Eso querían saber algunos seguidores del Real Madrid. Y se lo preguntaban en el Bernabéu, con una pancarta gigante, a los fans del Atlético, porque ellos no lo sabían. Los madridistas han derrotado a sus vecinos en dos finales de la Champions League, en 2014 y 2016, y querían, antes de la semifinal de este martes, saber qué se siente. Es posible que tuvieran curiosidad.

Resulta asombroso comprobar hasta dónde llega la pasión por el fútbol. Cómo amigos fraternales en cualquier otro entorno se cruzan en este mensajes hirientes. Con qué facilidad se rebasa la línea de la elegancia, y asoma el fanatismo. Cómo algunos pueden volverse absolutamente locos en teórica defensa de su equipo.

Esta misma semana una juez ha dejado en libertad provisional a Manuel H.P., seguidor del Betis, detenido tras agredir a un hombre en Bilbao horas antes del partido entre ambos equipos; lo acusa de un delito de incitación al odio, agravado por difusión en redes sociales.

¿Podríamos llegar a matar por nuestro equipo? El mes pasado unos ultras del Belgrano de Córdoba, Argentina, arrojaron a Emanuel Balbo, de 22 años, seguidor del Talleres, su eterno rival, al vacío desde la grada superior en el Estadio Mario Kempes. Y lo mataron.

Por supuesto, aunque en España hemos tenido casos de violencia máxima alrededor del fútbol, como el que acabó con la vida de Francisco J. Romero Taboada, Jimmy, el miembro de los Riazor Blues del Deportivo que murió tras una pelea con ultras atléticos, estamos afortunadamente muy lejos de lo que ocurre en el país de Messi como consecuencia del delirio de las barras bravas.

Sin embargo, aún así debemos estudiar por qué se ha futbolizado tanto nuestro país. Buena parte de la población vive adherida al fenómeno futbolístico, siguiéndolo a todas horas, o muchas de ellas, y otorgándole una trascendencia que resulta del todo llamativa.

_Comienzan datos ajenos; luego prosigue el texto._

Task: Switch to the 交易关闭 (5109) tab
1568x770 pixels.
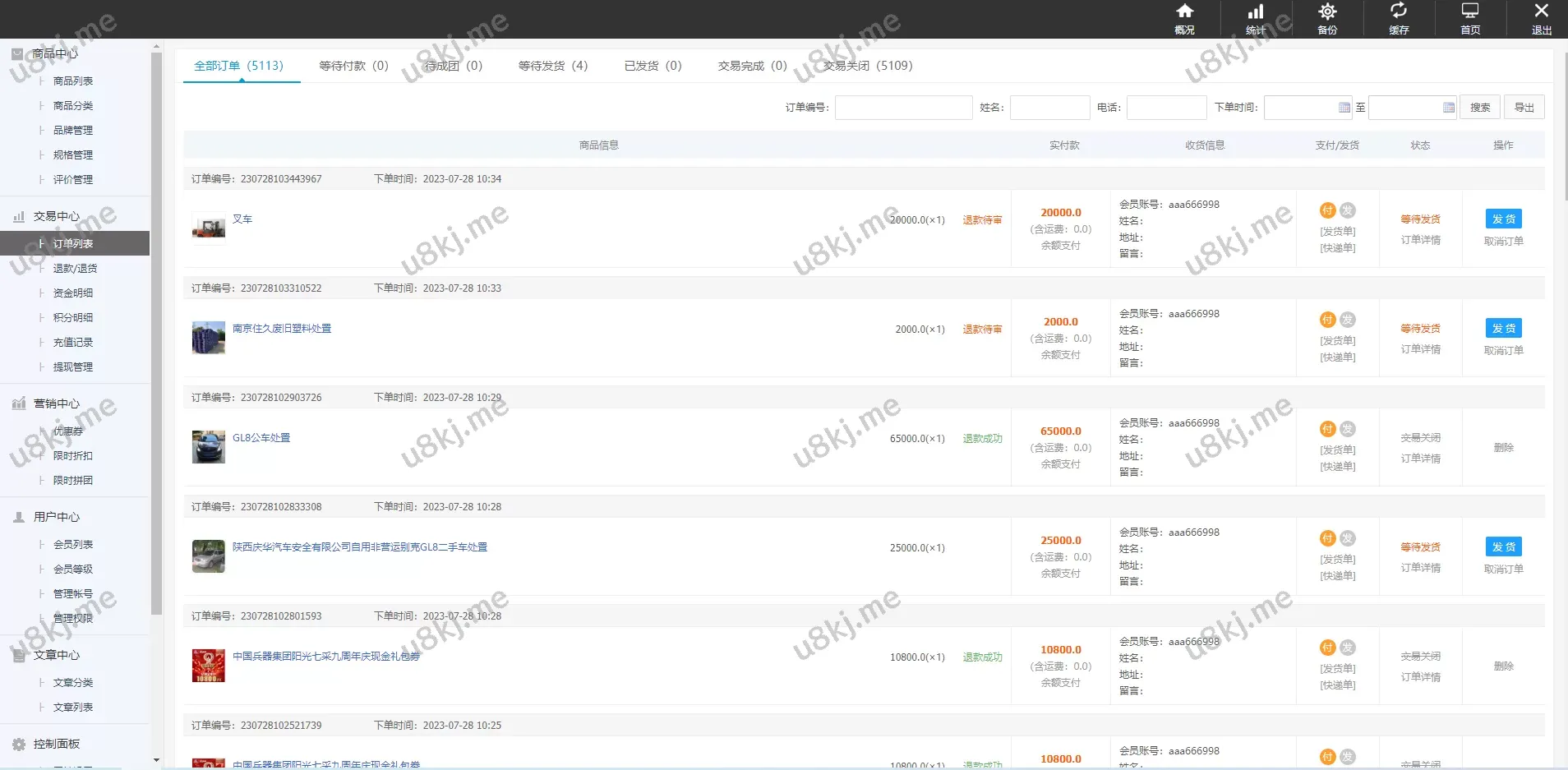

Convendría saber por qué a tantas personas les parece tan crucial ganar. Por qué tantos otros viven la derrota como si fuera una humillación. Por qué una y otra cosa trascienden la competencia deportiva y se instalan en un lugar donde la pasión se queda corta para explicar los sentimientos que la acompañan.

El fútbol, sí, supera todas las expectativas. Y se convierte en un fenómeno masivo que concentra todos los intereses. Al revés que en otros deportes, en el campo de juego, muchos jugadores buscan ventaja engañando al árbitro, y no solo ofreciendo sus grandes habilidades futbolísticas. En la grada, a los aficionados lo que más les importa es ganar, y la mayoría pagaría un importe elevado, quizá cualquiera, para lograrlo.

Pero el precio es lo de menos: lo que importa es el tiempo. El tiempo es un regalo, como le dice él mismo al personaje de Will Smith en la película Collateral Beauty. Pero eso solo lo sabemos cuando ya se ha marchado o está a punto de hacerlo; como el del montañero Ueli Steck, que se ha consumido hace unos días tras solo cuatro décadas. En ellas, el alpinista suizo, poseedor de dos Piolet de oro, ha conseguido gestas que parecían imposibles.

Por eso, lo trascendente no es si el Atlético de Simeone se sacude su maldición merengue y remonta o no, sino cómo afrontamos con deportividad y elegancia esa posibilidad; y, sobre todo, qué hacemos con nuestro espacio temporal, el del partido, el de antes y el de después.

Y los sentimientos, también los sentimientos. Qué se siente. Yo no lo sé. Pero, si el karma funciona -y no lo quieran los dioses para los blancos-, tal vez algunos madridistas saciarán su curiosidad algún día averiguándolo por ellos mismos.